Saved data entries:
-*-*-

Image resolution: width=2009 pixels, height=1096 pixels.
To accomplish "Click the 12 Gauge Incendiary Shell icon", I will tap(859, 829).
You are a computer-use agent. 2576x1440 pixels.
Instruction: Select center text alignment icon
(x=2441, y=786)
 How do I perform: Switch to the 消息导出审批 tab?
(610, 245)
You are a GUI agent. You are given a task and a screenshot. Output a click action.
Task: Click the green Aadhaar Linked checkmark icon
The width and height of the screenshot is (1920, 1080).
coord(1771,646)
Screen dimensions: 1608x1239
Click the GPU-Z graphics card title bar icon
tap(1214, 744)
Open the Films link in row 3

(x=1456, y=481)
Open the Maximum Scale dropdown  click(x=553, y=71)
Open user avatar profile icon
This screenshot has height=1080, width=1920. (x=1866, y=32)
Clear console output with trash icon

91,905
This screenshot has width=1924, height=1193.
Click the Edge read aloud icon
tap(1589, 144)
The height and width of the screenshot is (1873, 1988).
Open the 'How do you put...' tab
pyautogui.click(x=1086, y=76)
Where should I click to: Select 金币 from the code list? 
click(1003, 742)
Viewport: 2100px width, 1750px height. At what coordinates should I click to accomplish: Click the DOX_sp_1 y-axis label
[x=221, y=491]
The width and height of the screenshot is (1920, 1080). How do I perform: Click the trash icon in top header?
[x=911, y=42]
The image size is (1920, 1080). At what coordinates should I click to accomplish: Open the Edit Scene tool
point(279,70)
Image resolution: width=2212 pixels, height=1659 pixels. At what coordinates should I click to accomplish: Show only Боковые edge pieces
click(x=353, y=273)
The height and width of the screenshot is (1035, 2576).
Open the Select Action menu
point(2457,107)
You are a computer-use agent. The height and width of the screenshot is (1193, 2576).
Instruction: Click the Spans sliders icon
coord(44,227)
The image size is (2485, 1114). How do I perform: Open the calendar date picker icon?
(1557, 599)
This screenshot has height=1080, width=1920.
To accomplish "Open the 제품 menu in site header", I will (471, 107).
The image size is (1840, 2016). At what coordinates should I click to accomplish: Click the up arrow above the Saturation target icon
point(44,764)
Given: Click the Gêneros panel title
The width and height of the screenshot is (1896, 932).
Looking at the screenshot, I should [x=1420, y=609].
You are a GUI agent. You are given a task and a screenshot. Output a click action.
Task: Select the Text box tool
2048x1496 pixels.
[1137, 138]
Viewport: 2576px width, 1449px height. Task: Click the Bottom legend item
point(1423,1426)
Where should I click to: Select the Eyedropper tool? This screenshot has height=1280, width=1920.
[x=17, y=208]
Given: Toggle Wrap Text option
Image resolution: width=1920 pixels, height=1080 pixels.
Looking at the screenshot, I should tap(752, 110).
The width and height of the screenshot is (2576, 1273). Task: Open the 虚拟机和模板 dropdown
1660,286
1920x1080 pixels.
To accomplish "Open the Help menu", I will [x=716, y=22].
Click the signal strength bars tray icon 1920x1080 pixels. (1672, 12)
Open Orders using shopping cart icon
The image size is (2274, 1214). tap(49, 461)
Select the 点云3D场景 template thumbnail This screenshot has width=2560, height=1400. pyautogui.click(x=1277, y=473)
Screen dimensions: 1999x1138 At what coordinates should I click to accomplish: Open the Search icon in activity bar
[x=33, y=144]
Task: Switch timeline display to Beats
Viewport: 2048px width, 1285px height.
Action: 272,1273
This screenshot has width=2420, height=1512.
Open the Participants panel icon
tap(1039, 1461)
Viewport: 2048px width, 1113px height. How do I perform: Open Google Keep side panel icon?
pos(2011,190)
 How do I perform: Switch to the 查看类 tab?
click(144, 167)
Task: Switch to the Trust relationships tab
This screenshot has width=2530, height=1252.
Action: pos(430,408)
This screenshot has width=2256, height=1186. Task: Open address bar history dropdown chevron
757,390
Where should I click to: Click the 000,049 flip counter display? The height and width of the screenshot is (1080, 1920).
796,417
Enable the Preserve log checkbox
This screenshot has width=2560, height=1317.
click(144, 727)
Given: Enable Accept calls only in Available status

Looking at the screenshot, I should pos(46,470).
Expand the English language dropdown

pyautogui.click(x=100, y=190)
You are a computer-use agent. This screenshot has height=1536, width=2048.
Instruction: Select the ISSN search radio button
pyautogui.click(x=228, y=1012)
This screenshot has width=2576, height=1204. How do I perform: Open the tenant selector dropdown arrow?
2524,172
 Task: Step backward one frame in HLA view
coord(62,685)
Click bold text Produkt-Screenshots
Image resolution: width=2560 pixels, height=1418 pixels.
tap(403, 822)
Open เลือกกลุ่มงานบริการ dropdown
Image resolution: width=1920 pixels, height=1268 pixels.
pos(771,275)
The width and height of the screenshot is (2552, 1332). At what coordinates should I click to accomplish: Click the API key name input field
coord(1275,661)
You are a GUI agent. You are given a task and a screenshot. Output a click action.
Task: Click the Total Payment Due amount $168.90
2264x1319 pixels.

-*-*-

● **TASK INSTRUCTIONS**
Please copy all of the data above exactly.

● **COMPLETED EXERCISE**
Image resolution: width=2009 pixels, height=1096 pixels.
To accomplish "Click the 12 Gauge Incendiary Shell icon", I will tap(859, 829).
You are a computer-use agent. 2576x1440 pixels.
Instruction: Select center text alignment icon
(x=2441, y=786)
 How do I perform: Switch to the 消息导出审批 tab?
(610, 245)
You are a GUI agent. You are given a task and a screenshot. Output a click action.
Task: Click the green Aadhaar Linked checkmark icon
The width and height of the screenshot is (1920, 1080).
coord(1771,646)
Screen dimensions: 1608x1239
Click the GPU-Z graphics card title bar icon
tap(1214, 744)
Open the Films link in row 3

(x=1456, y=481)
Open the Maximum Scale dropdown  click(x=553, y=71)
Open user avatar profile icon
This screenshot has height=1080, width=1920. (x=1866, y=32)
Clear console output with trash icon

91,905
This screenshot has width=1924, height=1193.
Click the Edge read aloud icon
tap(1589, 144)
The height and width of the screenshot is (1873, 1988).
Open the 'How do you put...' tab
pyautogui.click(x=1086, y=76)
Where should I click to: Select 金币 from the code list? 
click(1003, 742)
Viewport: 2100px width, 1750px height. At what coordinates should I click to accomplish: Click the DOX_sp_1 y-axis label
[x=221, y=491]
The width and height of the screenshot is (1920, 1080). How do I perform: Click the trash icon in top header?
[x=911, y=42]
The image size is (1920, 1080). At what coordinates should I click to accomplish: Open the Edit Scene tool
point(279,70)
Image resolution: width=2212 pixels, height=1659 pixels. At what coordinates should I click to accomplish: Show only Боковые edge pieces
click(x=353, y=273)
The height and width of the screenshot is (1035, 2576).
Open the Select Action menu
point(2457,107)
You are a computer-use agent. The height and width of the screenshot is (1193, 2576).
Instruction: Click the Spans sliders icon
coord(44,227)
The image size is (2485, 1114). How do I perform: Open the calendar date picker icon?
(1557, 599)
This screenshot has height=1080, width=1920.
To accomplish "Open the 제품 menu in site header", I will (471, 107).
The image size is (1840, 2016). At what coordinates should I click to accomplish: Click the up arrow above the Saturation target icon
point(44,764)
Given: Click the Gêneros panel title
The width and height of the screenshot is (1896, 932).
Looking at the screenshot, I should [x=1420, y=609].
You are a GUI agent. You are given a task and a screenshot. Output a click action.
Task: Select the Text box tool
2048x1496 pixels.
[1137, 138]
Viewport: 2576px width, 1449px height. Task: Click the Bottom legend item
point(1423,1426)
Where should I click to: Select the Eyedropper tool? This screenshot has height=1280, width=1920.
[x=17, y=208]
Given: Toggle Wrap Text option
Image resolution: width=1920 pixels, height=1080 pixels.
Looking at the screenshot, I should tap(752, 110).
The width and height of the screenshot is (2576, 1273). Task: Open the 虚拟机和模板 dropdown
1660,286
1920x1080 pixels.
To accomplish "Open the Help menu", I will [x=716, y=22].
Click the signal strength bars tray icon 1920x1080 pixels. (1672, 12)
Open Orders using shopping cart icon
The image size is (2274, 1214). tap(49, 461)
Select the 点云3D场景 template thumbnail This screenshot has width=2560, height=1400. pyautogui.click(x=1277, y=473)
Screen dimensions: 1999x1138 At what coordinates should I click to accomplish: Open the Search icon in activity bar
[x=33, y=144]
Task: Switch timeline display to Beats
Viewport: 2048px width, 1285px height.
Action: 272,1273
This screenshot has width=2420, height=1512.
Open the Participants panel icon
tap(1039, 1461)
Viewport: 2048px width, 1113px height. How do I perform: Open Google Keep side panel icon?
pos(2011,190)
 How do I perform: Switch to the 查看类 tab?
click(144, 167)
Task: Switch to the Trust relationships tab
This screenshot has width=2530, height=1252.
Action: pos(430,408)
This screenshot has width=2256, height=1186. Task: Open address bar history dropdown chevron
757,390
Where should I click to: Click the 000,049 flip counter display? The height and width of the screenshot is (1080, 1920).
796,417
Enable the Preserve log checkbox
This screenshot has width=2560, height=1317.
click(144, 727)
Given: Enable Accept calls only in Available status

Looking at the screenshot, I should pos(46,470).
Expand the English language dropdown

pyautogui.click(x=100, y=190)
You are a computer-use agent. This screenshot has height=1536, width=2048.
Instruction: Select the ISSN search radio button
pyautogui.click(x=228, y=1012)
This screenshot has width=2576, height=1204. How do I perform: Open the tenant selector dropdown arrow?
2524,172
 Task: Step backward one frame in HLA view
coord(62,685)
Click bold text Produkt-Screenshots
Image resolution: width=2560 pixels, height=1418 pixels.
tap(403, 822)
Open เลือกกลุ่มงานบริการ dropdown
Image resolution: width=1920 pixels, height=1268 pixels.
pos(771,275)
The width and height of the screenshot is (2552, 1332). At what coordinates should I click to accomplish: Click the API key name input field
coord(1275,661)
You are a GUI agent. You are given a task and a screenshot. Output a click action.
Task: Click the Total Payment Due amount $168.90
2264x1319 pixels.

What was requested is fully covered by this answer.